KomnasAnak.com, NASIONAL - WHO telah meningkatkan status Corona sebagai pandemic global pada 11 Maret lalu. Virus ini telah menyita perhatian seluruh masyarakat dunia, termasuk di Indonesia. Menyusul meningkatnya kasus Corona, beberapa daerah di Indonesia pun membuat peraturan social distancing dan isolasi dini. Pemerintah telah menerapkan kebijakan bekerja di rumah, belajar di rumah, dan beribadah di rumah.

Beberapa orang mungkin sulit menerima keadaan ini, terutama anak-anak yang harus mengubah aktivitasnya secara drastic. Di saat inilah anak-anak perlu pendampingan penuh dari orang tua untuk dapat menjalani isolasi diri.
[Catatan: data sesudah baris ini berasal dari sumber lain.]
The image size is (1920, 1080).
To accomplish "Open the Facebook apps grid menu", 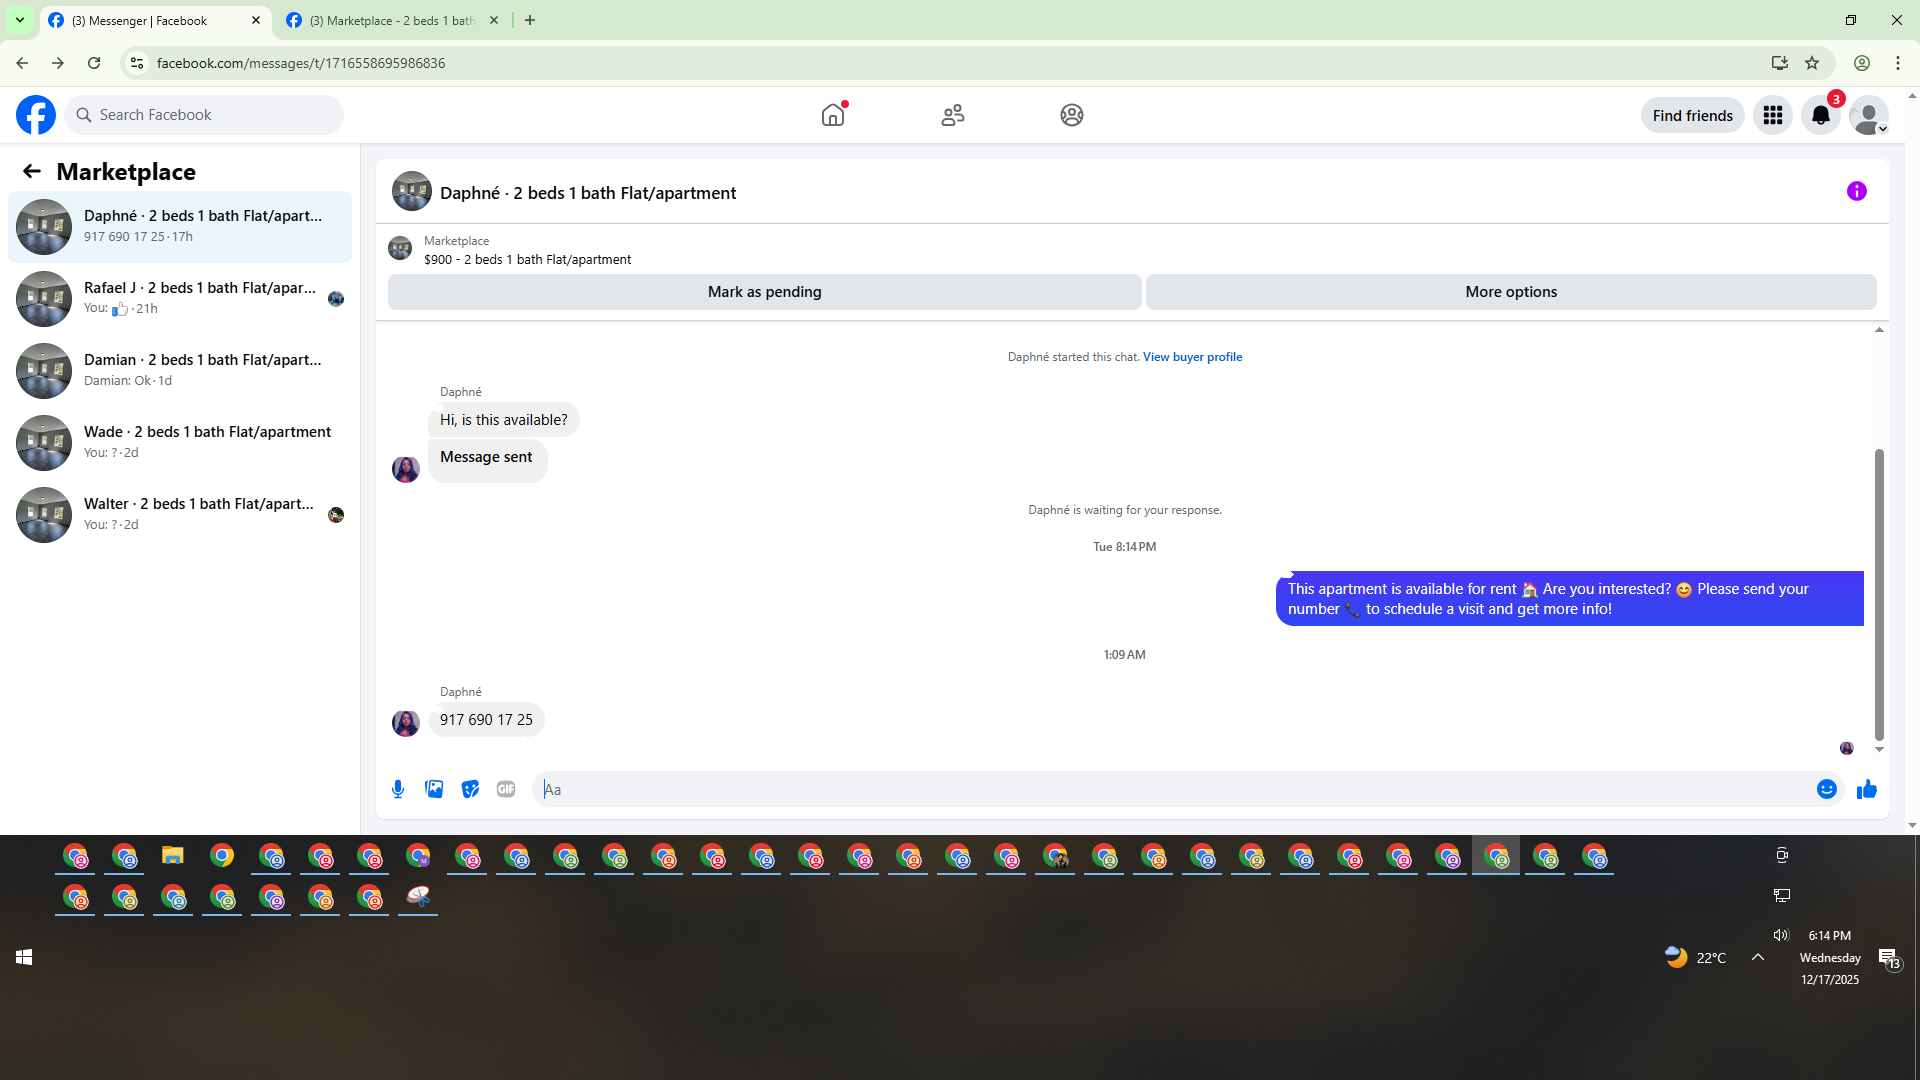I will pos(1772,116).
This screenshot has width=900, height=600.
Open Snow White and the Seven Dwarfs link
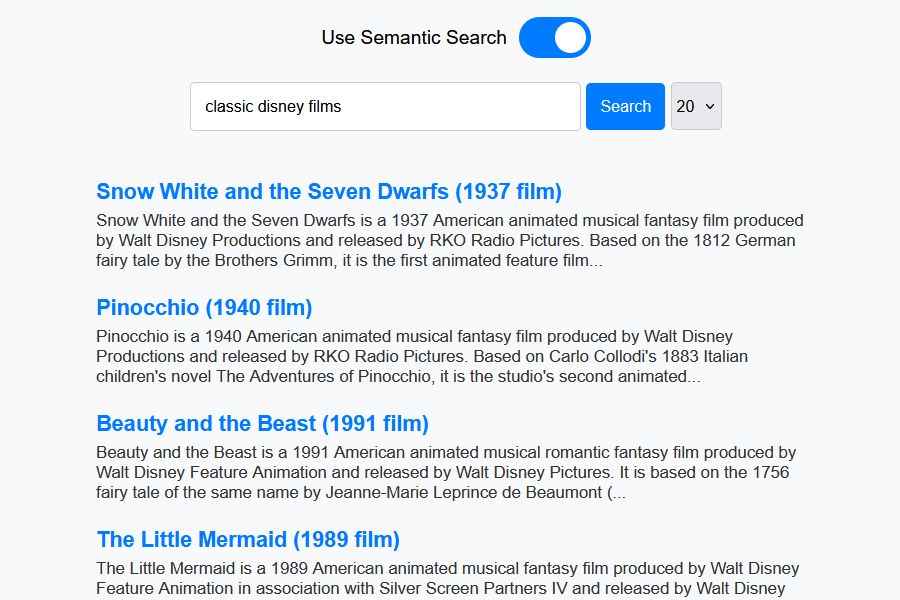tap(328, 191)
Menurut Psikolog Anak asal Pontianak, Verty Sari Pusparini, orang tua perlu mengadakan kegiatan menarik untuk menyampaikan pesan tentang social distancing atau karantina mandiri. Misalnya dengan 3B, yakni Bercerita, Bermain, dan Bernyanyi.

“Bercerita bisa menggunakan berbagai materi mengenai Covid-19 yang sudah tersebar di media sosial saat ini. Gunakan cerita yang memang diperuntukkan bagi usia anak. Cerita akan menarik ketika anak mendapat gambar atau ilustrasi,” kata Verty seperti dikutip dari Hi!Pontianak, Sabtu (21/3).

Terkadang bercerita aja tidak mampu menjangkau pemahaman anak. Maka dari itu, ajak anak untuk bermain. Dengan melakukan peran seperti drama bagaimana menjaga jarak dengan orang lain, dan melakukan karantina mandiri.

“Selanjutnya, bisa juga membuat lagu sendiri yang simple mengenai Covid-19, sehingga kita perlu untuk menjaga diri atau karantina di rumah,” ujarnya.

Jika anak sudah paham apa itu virus corona, orang tua bisa mengajarkan cara pencegahannya. Untuk mengajarkannya, orang tua perlu melakukan praktik langsung cara pencegahan virus tersebut.

“Langkah berulang-ulang, sehingga anak paham dan bisa mengikuti aturan isolasi. Orang tua atau pengasuh perlu jadi model, supaya anak bisa mengikuti. Misalnya orang tua juga membatasi diri keluar rumah,” ungkap Verty.
Verty juga menghimbau agar orang tua bercerita sesuai fakta dan tidak berlebihan. Jangan sampaikan tentang kematian akibat Corona, tapi sampaikan langkah menekan penyebarannya. Ia juga meghimbau agar orang tua mendampingi penuh anaknya ketika menjalani social distancing.

“Sampaikan sesuai fakta, hindari melebih-lebihkan atau menakuti. Hindari penekanan pada kematian, namun kita bisa menghindari terjangkit covid-19. Yang terutama, dampingi anak saat masa isolasi diri dan social distancing ini. Apalagi bagi anak yang butuh beradaptasi karena perubahan rutinitas. Jadikan momen isolasi diri sebagai waktu untuk mempererat hubungan dan semakin mengenal anggota keluarga,” lanjutnya.

Verty menambahkan, menciptakan kegiatan yang menyenangkan di rumah juga akan membuat anak betah. Jadi, orang tua tidak perlu mengajak anak pergi ke mall atau objek wisata, agar anak tidak bosan. Di saat situasi seperti ini, peran orang tua sangat dibutuhkan, agar kondisi psikis anak tetap terjaga.